_Action item:_
Every entry in this listing should be written out exactly.

*** Block opens ***

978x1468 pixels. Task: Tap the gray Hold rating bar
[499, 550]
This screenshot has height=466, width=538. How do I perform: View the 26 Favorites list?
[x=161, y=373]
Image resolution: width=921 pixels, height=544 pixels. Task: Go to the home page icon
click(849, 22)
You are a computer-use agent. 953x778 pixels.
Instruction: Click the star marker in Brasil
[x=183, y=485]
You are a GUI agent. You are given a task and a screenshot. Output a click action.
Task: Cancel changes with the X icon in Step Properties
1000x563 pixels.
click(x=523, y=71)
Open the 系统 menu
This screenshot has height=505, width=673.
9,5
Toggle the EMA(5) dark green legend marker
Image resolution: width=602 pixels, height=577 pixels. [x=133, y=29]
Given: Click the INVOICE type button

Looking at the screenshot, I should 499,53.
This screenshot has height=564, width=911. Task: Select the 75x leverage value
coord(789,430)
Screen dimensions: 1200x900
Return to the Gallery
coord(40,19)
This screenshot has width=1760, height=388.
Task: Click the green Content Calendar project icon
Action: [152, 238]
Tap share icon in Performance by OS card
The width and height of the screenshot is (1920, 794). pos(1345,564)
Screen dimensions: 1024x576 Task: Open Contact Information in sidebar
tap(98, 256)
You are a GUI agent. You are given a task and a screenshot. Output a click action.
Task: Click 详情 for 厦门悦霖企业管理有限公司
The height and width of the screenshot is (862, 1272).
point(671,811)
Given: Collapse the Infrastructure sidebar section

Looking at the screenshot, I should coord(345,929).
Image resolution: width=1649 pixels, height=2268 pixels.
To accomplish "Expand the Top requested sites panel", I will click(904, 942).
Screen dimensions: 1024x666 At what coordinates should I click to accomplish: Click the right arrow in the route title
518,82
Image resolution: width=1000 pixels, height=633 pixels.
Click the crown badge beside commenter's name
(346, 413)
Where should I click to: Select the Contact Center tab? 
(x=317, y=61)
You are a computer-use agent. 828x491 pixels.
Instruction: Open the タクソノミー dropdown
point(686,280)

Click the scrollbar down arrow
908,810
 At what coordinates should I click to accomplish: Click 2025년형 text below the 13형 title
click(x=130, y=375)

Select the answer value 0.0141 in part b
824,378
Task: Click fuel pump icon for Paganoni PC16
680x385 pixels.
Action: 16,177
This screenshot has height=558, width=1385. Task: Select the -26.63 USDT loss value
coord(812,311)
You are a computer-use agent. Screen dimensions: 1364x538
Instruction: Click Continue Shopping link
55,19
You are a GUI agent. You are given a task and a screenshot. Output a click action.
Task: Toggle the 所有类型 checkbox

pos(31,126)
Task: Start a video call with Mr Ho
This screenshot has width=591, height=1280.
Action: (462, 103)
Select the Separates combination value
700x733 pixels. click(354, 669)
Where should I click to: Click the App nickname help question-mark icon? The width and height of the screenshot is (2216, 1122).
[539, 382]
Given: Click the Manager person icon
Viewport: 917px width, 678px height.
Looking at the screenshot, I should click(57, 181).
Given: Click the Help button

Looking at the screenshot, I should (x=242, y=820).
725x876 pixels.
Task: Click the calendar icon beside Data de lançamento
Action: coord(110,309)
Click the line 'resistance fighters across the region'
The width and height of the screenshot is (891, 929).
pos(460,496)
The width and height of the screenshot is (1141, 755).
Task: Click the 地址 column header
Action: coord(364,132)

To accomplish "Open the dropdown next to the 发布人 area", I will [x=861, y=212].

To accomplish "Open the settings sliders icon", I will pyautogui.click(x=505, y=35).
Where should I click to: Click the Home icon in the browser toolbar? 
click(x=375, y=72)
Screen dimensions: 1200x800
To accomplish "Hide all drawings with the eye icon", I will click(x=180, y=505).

*** Block closes ***

_Answer:_
978x1468 pixels. Task: Tap the gray Hold rating bar
[499, 550]
This screenshot has height=466, width=538. How do I perform: View the 26 Favorites list?
[x=161, y=373]
Image resolution: width=921 pixels, height=544 pixels. Task: Go to the home page icon
click(849, 22)
You are a computer-use agent. 953x778 pixels.
Instruction: Click the star marker in Brasil
[x=183, y=485]
You are a GUI agent. You are given a task and a screenshot. Output a click action.
Task: Cancel changes with the X icon in Step Properties
1000x563 pixels.
click(x=523, y=71)
Open the 系统 menu
This screenshot has height=505, width=673.
9,5
Toggle the EMA(5) dark green legend marker
Image resolution: width=602 pixels, height=577 pixels. [x=133, y=29]
Given: Click the INVOICE type button

Looking at the screenshot, I should 499,53.
This screenshot has height=564, width=911. Task: Select the 75x leverage value
coord(789,430)
Screen dimensions: 1200x900
Return to the Gallery
coord(40,19)
This screenshot has width=1760, height=388.
Task: Click the green Content Calendar project icon
Action: [152, 238]
Tap share icon in Performance by OS card
The width and height of the screenshot is (1920, 794). pos(1345,564)
Screen dimensions: 1024x576 Task: Open Contact Information in sidebar
tap(98, 256)
You are a GUI agent. You are given a task and a screenshot. Output a click action.
Task: Click 详情 for 厦门悦霖企业管理有限公司
The height and width of the screenshot is (862, 1272).
point(671,811)
Given: Collapse the Infrastructure sidebar section

Looking at the screenshot, I should coord(345,929).
Image resolution: width=1649 pixels, height=2268 pixels.
To accomplish "Expand the Top requested sites panel", I will click(904, 942).
Screen dimensions: 1024x666 At what coordinates should I click to accomplish: Click the right arrow in the route title
518,82
Image resolution: width=1000 pixels, height=633 pixels.
Click the crown badge beside commenter's name
(346, 413)
Where should I click to: Select the Contact Center tab? 
(x=317, y=61)
You are a computer-use agent. 828x491 pixels.
Instruction: Open the タクソノミー dropdown
point(686,280)

Click the scrollbar down arrow
908,810
 At what coordinates should I click to accomplish: Click 2025년형 text below the 13형 title
click(x=130, y=375)

Select the answer value 0.0141 in part b
824,378
Task: Click fuel pump icon for Paganoni PC16
680x385 pixels.
Action: 16,177
This screenshot has height=558, width=1385. Task: Select the -26.63 USDT loss value
coord(812,311)
You are a computer-use agent. Screen dimensions: 1364x538
Instruction: Click Continue Shopping link
55,19
You are a GUI agent. You are given a task and a screenshot. Output a click action.
Task: Toggle the 所有类型 checkbox

pos(31,126)
Task: Start a video call with Mr Ho
This screenshot has width=591, height=1280.
Action: (462, 103)
Select the Separates combination value
700x733 pixels. click(354, 669)
Where should I click to: Click the App nickname help question-mark icon? The width and height of the screenshot is (2216, 1122).
[539, 382]
Given: Click the Manager person icon
Viewport: 917px width, 678px height.
Looking at the screenshot, I should click(57, 181).
Given: Click the Help button

Looking at the screenshot, I should (x=242, y=820).
725x876 pixels.
Task: Click the calendar icon beside Data de lançamento
Action: coord(110,309)
Click the line 'resistance fighters across the region'
The width and height of the screenshot is (891, 929).
pos(460,496)
The width and height of the screenshot is (1141, 755).
Task: Click the 地址 column header
Action: coord(364,132)

To accomplish "Open the dropdown next to the 发布人 area", I will [x=861, y=212].

To accomplish "Open the settings sliders icon", I will pyautogui.click(x=505, y=35).
Where should I click to: Click the Home icon in the browser toolbar? 
click(x=375, y=72)
Screen dimensions: 1200x800
To accomplish "Hide all drawings with the eye icon", I will click(x=180, y=505).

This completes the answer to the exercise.